[Dataset entries]
--------------------------------------------------
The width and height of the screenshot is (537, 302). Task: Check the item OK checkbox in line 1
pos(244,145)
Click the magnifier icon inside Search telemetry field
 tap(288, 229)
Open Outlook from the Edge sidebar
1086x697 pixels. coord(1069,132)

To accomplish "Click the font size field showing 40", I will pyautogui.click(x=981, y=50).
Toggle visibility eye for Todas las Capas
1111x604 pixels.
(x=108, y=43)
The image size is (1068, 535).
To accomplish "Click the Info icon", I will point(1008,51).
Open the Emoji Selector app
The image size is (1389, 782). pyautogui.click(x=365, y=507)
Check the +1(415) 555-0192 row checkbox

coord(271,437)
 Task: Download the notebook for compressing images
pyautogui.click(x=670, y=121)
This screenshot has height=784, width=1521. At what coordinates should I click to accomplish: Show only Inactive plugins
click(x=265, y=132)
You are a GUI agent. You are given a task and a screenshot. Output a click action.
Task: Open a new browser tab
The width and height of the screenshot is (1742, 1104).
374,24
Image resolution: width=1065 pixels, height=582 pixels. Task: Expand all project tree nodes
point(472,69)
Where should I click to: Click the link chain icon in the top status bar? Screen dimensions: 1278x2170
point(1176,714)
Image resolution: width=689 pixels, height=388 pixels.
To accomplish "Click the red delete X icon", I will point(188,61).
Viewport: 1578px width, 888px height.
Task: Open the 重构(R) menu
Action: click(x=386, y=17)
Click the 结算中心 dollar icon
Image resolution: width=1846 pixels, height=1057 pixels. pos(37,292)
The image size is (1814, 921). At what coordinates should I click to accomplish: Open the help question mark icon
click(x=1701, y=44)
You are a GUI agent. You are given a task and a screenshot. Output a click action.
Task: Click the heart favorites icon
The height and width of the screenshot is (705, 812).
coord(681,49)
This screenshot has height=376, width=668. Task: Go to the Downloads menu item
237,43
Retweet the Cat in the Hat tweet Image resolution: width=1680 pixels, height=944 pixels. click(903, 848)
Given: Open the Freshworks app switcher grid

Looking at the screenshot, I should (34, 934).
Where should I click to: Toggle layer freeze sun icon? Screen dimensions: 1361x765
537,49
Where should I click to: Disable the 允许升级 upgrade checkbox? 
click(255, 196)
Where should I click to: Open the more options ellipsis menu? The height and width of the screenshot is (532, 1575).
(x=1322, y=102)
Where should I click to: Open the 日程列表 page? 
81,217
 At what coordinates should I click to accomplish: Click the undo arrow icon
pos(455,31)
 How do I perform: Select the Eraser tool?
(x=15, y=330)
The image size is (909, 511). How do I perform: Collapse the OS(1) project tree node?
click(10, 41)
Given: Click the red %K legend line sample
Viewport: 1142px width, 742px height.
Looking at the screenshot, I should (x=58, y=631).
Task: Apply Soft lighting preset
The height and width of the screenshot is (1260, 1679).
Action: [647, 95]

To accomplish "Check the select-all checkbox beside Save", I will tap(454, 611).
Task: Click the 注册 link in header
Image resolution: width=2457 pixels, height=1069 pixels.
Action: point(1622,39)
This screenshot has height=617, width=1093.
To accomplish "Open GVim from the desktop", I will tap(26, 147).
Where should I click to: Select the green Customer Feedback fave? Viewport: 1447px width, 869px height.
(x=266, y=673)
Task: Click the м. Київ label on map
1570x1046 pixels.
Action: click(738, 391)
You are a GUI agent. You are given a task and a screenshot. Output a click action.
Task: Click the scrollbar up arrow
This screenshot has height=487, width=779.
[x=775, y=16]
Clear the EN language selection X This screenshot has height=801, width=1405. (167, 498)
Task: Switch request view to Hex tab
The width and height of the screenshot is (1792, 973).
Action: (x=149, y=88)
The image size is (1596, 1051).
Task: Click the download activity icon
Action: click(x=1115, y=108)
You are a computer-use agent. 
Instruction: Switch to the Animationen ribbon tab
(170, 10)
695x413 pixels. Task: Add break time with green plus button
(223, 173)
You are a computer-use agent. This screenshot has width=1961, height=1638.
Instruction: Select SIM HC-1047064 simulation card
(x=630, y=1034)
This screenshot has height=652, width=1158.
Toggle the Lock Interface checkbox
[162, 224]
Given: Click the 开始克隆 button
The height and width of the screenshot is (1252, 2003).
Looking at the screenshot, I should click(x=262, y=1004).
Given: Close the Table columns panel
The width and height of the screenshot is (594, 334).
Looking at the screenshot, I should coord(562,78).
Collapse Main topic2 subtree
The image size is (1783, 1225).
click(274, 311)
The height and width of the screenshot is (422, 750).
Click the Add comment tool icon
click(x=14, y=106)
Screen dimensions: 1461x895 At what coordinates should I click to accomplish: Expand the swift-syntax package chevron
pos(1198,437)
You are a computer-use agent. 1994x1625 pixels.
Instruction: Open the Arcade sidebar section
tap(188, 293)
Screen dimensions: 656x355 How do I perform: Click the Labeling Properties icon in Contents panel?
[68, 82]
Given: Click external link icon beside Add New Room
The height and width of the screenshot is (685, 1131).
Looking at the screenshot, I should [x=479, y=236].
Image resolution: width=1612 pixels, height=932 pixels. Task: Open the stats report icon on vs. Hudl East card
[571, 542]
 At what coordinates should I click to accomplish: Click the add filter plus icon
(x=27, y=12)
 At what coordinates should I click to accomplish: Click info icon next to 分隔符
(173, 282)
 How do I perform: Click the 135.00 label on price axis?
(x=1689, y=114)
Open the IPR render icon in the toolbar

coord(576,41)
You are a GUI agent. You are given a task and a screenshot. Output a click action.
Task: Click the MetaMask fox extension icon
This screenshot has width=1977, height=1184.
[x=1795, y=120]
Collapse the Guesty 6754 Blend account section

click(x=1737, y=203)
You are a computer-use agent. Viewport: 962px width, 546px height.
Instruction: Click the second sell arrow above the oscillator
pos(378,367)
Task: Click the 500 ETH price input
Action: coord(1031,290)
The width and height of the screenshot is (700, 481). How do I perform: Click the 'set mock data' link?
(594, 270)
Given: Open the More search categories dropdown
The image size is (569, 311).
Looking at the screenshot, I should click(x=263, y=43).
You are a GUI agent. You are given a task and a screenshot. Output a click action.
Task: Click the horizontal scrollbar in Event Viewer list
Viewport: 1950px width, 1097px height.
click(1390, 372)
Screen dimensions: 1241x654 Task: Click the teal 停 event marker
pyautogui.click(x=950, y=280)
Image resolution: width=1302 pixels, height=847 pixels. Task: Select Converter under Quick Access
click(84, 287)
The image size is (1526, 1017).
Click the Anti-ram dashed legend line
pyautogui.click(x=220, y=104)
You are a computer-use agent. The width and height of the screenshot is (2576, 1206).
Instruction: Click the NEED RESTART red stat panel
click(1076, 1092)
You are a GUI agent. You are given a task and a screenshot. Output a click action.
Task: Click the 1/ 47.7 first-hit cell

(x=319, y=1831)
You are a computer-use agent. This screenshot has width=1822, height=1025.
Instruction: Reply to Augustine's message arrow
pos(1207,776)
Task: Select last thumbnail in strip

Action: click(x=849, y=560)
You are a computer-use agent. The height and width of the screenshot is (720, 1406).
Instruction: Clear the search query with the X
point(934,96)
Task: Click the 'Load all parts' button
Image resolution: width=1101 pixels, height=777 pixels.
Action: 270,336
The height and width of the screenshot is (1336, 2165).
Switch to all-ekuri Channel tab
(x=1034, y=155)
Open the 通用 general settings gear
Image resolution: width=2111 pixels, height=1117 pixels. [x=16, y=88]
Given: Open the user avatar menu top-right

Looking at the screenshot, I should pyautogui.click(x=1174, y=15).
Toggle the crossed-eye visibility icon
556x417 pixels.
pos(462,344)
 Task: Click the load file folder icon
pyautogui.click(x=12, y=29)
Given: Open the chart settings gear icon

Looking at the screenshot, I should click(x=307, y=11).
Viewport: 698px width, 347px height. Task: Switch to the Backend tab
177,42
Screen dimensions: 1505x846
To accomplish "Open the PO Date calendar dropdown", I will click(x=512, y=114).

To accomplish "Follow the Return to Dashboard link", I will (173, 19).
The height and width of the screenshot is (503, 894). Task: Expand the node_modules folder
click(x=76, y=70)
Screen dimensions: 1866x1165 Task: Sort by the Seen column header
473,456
--------------------------------------------------
What to produce: Scan the data above; copy every line where "scrollbar" appears.

Output of the task:
Task: Click the scrollbar up arrow
Task: Click the horizontal scrollbar in Event Viewer list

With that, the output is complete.